Saved entries.
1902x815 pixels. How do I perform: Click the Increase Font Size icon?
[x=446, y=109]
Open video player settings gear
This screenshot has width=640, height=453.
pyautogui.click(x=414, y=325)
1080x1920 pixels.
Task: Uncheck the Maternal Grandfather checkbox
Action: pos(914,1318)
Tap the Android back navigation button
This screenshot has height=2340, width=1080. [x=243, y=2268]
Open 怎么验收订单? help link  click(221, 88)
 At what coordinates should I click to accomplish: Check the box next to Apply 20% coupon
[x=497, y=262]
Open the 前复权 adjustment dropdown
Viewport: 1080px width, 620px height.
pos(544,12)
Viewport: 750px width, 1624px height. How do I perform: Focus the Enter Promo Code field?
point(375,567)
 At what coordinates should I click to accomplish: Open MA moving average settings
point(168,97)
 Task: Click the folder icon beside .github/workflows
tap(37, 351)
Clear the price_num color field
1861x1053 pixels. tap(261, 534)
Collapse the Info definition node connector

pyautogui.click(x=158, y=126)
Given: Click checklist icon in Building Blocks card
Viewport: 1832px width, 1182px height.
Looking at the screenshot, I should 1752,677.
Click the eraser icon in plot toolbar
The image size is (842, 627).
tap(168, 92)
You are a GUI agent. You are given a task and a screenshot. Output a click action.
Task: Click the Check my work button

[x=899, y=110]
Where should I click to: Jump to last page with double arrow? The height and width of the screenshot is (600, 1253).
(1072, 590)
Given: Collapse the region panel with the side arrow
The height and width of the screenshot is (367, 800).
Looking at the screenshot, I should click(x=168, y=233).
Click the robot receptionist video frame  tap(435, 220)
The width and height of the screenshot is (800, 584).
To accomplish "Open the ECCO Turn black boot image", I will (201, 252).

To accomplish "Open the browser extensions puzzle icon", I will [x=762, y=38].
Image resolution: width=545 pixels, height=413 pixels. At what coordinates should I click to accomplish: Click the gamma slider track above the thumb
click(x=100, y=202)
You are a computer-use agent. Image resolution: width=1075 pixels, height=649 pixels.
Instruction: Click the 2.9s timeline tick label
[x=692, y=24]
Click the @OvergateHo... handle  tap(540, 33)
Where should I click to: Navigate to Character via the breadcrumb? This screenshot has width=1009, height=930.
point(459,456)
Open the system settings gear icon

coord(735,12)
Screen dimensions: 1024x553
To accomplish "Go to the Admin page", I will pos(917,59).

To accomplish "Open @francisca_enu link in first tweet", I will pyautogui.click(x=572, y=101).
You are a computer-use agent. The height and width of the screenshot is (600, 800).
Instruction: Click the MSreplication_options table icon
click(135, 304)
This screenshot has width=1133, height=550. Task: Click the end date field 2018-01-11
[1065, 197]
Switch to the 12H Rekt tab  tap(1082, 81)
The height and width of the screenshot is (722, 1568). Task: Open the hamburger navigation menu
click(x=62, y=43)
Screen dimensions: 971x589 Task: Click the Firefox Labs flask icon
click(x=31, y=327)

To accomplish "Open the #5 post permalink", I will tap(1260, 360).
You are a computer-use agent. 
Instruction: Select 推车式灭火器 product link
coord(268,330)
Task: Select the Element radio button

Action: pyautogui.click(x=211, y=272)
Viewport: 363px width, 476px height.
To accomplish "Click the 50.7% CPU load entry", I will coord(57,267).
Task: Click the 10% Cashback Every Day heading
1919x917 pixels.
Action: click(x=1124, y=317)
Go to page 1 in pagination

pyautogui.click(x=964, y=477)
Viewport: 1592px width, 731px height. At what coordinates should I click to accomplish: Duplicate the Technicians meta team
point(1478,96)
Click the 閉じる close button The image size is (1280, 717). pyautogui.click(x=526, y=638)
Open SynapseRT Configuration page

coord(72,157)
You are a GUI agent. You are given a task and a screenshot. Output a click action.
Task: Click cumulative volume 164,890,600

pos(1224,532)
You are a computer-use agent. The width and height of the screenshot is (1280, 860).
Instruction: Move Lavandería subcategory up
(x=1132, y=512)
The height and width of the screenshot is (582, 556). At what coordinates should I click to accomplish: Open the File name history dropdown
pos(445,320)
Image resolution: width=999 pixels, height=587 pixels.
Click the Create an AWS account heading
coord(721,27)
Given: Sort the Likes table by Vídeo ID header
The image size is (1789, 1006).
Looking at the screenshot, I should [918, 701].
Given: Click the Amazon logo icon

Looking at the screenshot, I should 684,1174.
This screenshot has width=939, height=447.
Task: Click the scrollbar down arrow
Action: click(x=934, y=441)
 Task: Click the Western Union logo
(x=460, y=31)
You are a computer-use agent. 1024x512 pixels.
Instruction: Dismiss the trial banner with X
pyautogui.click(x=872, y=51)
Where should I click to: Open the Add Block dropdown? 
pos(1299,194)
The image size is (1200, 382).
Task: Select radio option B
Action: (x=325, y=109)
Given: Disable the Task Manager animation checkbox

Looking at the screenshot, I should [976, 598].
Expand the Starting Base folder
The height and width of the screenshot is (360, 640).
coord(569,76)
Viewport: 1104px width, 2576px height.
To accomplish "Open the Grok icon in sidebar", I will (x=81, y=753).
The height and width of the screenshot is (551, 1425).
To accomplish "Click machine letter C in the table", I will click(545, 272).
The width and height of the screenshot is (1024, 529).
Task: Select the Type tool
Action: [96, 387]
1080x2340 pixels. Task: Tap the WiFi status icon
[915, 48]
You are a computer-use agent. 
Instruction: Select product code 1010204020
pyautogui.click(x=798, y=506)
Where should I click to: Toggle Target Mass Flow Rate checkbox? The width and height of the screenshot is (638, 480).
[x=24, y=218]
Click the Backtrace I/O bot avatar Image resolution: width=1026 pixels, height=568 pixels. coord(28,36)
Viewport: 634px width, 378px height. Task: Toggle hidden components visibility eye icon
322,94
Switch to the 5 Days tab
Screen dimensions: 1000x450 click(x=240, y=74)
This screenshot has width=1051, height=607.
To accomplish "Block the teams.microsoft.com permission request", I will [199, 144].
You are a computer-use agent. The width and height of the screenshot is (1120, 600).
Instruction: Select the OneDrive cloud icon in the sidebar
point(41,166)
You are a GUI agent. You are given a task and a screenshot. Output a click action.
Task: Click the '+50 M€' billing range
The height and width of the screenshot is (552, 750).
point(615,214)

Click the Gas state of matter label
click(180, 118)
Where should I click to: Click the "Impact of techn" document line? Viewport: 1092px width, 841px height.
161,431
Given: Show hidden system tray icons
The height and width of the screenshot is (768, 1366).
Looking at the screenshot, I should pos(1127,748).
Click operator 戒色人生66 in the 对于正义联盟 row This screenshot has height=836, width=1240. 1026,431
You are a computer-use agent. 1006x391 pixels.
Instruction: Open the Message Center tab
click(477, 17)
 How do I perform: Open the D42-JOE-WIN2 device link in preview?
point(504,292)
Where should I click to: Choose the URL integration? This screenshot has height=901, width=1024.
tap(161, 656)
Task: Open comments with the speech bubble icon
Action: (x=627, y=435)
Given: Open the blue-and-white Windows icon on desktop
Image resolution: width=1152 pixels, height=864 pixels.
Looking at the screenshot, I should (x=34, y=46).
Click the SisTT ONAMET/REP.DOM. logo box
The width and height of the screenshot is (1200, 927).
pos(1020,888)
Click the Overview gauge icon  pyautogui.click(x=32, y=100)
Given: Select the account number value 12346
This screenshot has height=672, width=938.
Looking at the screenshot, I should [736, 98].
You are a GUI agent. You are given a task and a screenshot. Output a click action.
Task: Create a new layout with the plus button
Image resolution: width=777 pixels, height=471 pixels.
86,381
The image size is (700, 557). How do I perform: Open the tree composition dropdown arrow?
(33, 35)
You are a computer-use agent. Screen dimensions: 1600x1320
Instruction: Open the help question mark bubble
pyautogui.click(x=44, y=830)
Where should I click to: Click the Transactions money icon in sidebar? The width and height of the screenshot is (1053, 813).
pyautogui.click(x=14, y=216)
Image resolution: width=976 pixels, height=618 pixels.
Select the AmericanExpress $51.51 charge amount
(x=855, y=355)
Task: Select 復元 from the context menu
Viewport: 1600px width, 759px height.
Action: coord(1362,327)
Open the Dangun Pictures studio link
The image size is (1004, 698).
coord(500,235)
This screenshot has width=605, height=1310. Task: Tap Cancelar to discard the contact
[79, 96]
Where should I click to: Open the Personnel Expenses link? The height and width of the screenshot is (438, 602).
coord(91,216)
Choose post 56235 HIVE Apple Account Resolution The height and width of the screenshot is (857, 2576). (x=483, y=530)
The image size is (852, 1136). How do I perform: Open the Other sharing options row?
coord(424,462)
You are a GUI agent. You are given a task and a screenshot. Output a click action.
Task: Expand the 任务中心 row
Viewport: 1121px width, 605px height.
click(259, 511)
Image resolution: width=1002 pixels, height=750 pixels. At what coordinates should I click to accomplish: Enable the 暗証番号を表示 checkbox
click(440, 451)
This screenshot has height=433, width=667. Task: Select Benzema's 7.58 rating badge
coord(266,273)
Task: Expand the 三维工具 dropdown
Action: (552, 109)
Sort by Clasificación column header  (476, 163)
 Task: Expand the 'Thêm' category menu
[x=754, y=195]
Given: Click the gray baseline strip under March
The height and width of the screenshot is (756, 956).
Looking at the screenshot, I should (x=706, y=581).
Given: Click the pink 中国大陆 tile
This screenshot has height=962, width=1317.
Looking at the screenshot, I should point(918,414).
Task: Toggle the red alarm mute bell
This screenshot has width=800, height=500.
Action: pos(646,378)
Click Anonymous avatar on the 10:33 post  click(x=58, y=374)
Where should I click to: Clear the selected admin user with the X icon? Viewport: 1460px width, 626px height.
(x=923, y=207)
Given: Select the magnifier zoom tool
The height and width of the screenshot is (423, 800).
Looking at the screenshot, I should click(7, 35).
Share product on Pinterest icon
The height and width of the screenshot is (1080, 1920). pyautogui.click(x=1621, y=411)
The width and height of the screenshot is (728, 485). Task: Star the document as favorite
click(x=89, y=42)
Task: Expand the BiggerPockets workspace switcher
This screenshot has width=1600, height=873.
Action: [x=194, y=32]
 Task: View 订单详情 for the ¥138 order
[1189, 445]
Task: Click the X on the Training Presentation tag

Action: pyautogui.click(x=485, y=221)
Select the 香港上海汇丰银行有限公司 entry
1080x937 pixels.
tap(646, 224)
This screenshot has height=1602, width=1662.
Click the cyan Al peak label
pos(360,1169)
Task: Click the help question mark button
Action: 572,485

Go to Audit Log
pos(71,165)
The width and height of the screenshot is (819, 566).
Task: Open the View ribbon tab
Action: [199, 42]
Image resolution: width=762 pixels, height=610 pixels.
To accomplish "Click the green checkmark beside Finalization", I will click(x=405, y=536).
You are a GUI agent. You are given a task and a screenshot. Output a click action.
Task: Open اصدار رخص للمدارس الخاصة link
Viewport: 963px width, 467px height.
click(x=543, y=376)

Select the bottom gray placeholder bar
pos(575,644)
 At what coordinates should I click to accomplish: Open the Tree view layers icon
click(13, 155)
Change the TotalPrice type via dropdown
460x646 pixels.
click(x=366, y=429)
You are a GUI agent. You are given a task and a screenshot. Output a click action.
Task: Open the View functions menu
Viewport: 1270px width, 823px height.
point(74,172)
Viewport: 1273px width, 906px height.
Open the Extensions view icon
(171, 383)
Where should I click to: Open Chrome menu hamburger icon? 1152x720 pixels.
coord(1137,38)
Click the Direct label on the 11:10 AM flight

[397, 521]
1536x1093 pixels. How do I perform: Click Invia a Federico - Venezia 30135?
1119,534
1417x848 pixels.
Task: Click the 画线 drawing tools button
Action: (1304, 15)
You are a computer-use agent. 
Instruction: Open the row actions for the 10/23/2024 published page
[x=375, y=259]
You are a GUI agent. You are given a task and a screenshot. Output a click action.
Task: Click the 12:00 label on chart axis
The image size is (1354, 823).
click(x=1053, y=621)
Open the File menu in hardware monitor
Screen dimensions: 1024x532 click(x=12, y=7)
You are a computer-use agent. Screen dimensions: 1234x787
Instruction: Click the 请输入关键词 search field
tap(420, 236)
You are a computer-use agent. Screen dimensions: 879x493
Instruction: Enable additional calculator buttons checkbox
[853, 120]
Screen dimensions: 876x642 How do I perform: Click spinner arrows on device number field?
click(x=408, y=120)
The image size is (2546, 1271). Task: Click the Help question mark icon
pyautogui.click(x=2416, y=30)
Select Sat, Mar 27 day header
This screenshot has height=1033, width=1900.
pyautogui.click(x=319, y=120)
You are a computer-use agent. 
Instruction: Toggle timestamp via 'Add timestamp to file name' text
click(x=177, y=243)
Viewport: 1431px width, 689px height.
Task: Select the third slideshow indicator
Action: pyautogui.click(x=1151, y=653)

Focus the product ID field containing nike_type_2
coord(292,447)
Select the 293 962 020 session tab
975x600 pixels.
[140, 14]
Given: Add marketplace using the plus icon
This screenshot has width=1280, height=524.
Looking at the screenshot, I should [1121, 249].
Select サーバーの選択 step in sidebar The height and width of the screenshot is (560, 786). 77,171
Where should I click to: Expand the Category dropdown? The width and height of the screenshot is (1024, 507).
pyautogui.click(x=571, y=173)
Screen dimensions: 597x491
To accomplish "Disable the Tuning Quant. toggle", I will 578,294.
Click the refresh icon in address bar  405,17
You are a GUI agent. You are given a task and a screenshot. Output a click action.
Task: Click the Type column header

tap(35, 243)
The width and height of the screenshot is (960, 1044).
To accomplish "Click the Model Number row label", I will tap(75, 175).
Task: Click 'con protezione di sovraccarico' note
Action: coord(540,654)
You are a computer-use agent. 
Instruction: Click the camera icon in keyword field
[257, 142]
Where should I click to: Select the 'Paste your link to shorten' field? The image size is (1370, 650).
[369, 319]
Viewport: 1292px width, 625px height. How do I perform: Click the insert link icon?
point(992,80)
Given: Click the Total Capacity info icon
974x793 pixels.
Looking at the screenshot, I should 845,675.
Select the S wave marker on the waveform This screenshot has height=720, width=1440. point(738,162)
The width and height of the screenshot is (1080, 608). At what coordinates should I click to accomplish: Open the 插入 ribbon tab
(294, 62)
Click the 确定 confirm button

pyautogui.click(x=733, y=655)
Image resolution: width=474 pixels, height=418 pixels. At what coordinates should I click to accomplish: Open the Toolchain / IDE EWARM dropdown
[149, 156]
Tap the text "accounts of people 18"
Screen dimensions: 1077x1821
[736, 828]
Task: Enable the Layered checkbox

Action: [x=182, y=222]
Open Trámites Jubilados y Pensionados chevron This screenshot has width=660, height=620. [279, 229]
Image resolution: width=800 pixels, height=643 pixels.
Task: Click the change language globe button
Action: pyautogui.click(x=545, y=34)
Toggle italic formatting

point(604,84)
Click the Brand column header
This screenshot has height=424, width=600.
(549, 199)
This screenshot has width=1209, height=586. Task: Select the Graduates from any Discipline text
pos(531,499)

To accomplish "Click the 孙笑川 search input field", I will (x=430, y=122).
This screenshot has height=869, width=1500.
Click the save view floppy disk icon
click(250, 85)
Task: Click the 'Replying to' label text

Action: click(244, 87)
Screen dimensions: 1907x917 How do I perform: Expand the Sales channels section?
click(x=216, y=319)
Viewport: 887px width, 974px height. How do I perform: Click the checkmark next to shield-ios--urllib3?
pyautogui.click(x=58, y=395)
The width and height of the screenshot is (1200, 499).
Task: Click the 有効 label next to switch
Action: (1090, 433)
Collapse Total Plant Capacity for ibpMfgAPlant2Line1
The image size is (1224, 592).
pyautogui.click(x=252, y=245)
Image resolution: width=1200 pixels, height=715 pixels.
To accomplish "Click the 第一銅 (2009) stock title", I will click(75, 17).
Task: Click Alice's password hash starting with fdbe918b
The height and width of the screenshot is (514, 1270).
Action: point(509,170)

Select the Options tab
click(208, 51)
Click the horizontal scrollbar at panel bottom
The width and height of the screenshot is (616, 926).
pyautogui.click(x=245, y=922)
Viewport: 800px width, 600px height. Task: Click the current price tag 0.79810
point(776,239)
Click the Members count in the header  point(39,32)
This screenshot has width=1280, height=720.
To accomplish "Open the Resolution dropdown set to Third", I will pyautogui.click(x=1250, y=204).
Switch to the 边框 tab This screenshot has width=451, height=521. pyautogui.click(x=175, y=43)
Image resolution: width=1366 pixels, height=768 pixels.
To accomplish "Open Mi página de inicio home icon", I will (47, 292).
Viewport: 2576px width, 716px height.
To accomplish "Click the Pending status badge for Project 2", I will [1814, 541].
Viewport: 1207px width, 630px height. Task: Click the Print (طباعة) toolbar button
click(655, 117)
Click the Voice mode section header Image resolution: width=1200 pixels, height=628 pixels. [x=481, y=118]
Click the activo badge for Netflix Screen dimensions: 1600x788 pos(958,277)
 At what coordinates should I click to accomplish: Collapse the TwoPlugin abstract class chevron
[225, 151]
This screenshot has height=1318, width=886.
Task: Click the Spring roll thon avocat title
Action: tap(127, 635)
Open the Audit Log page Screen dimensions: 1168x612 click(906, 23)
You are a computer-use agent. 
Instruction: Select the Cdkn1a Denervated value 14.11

Work item. Transcribe each line of the data above, unaltered, from the one where "Click the Members" appears to the one where "Image resolution: width=1366" appears, inclusive of both.

Expected answer.
Click the Members count in the header  point(39,32)
This screenshot has width=1280, height=720.
To accomplish "Open the Resolution dropdown set to Third", I will pyautogui.click(x=1250, y=204).
Switch to the 边框 tab This screenshot has width=451, height=521. pyautogui.click(x=175, y=43)
Image resolution: width=1366 pixels, height=768 pixels.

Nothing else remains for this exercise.